High Performance a Balancing Act ...
Visda 060001SUB1 Visits (7997)
Dual cores have become household products, yet we see little change in the performance of the application that run on these machines. Just this morning, I started Firefox and Lotus Notes at the same time on my dual core T60p laptop, and had to wait a long time before I could use either one of the applications.
To take full advantage of hardware horse power: software has to keep up, compiler has to generate better code, or both.
Recently, I have been experimenting with compiler options to see how much I can tune the size and performance of the executable. I started off by identifying the bottle neck(s), the hottest loop(s); places in application where CPU spends most of its processing time. I used hardware profiling tool to gather the data and Visual Performance Analyzer to identify the bottle necks. With VPA you can identify the bottle neck down to the hardware instruction level. I just mention this here to give you a sense of what the tool can do. But, for the purpose of my experiment, the function name was sufficient.

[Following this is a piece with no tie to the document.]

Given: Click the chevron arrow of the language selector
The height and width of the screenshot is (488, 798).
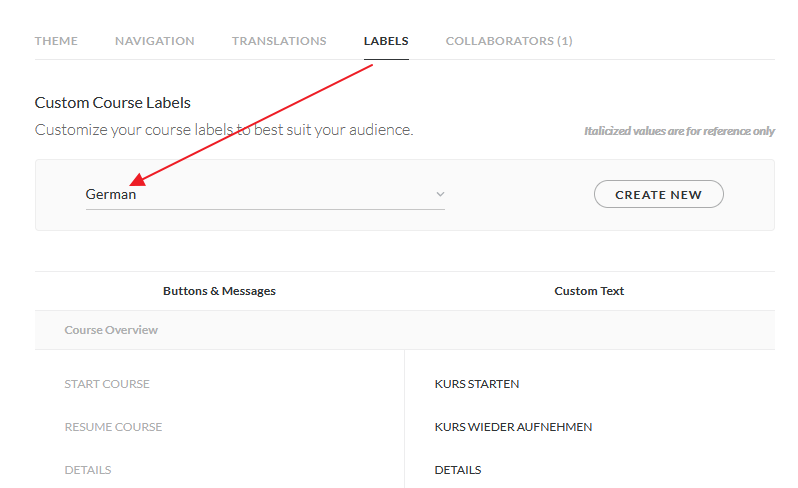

Given the function name, the rest was trial an error. I used a variety of performance tuning compiler options, e.g. HOT, INLINE, HGPR, all at O3; and pragma directives, #pragma option_override and #pragma unroll.
To conclude, I have to stay a lot relied on the high level code. I couldn’t find a hat that fits all. Playing with #pragma unroll proved to be interesting. Given the limited number of registers on z/OS loop unrolling opportunities were very limited.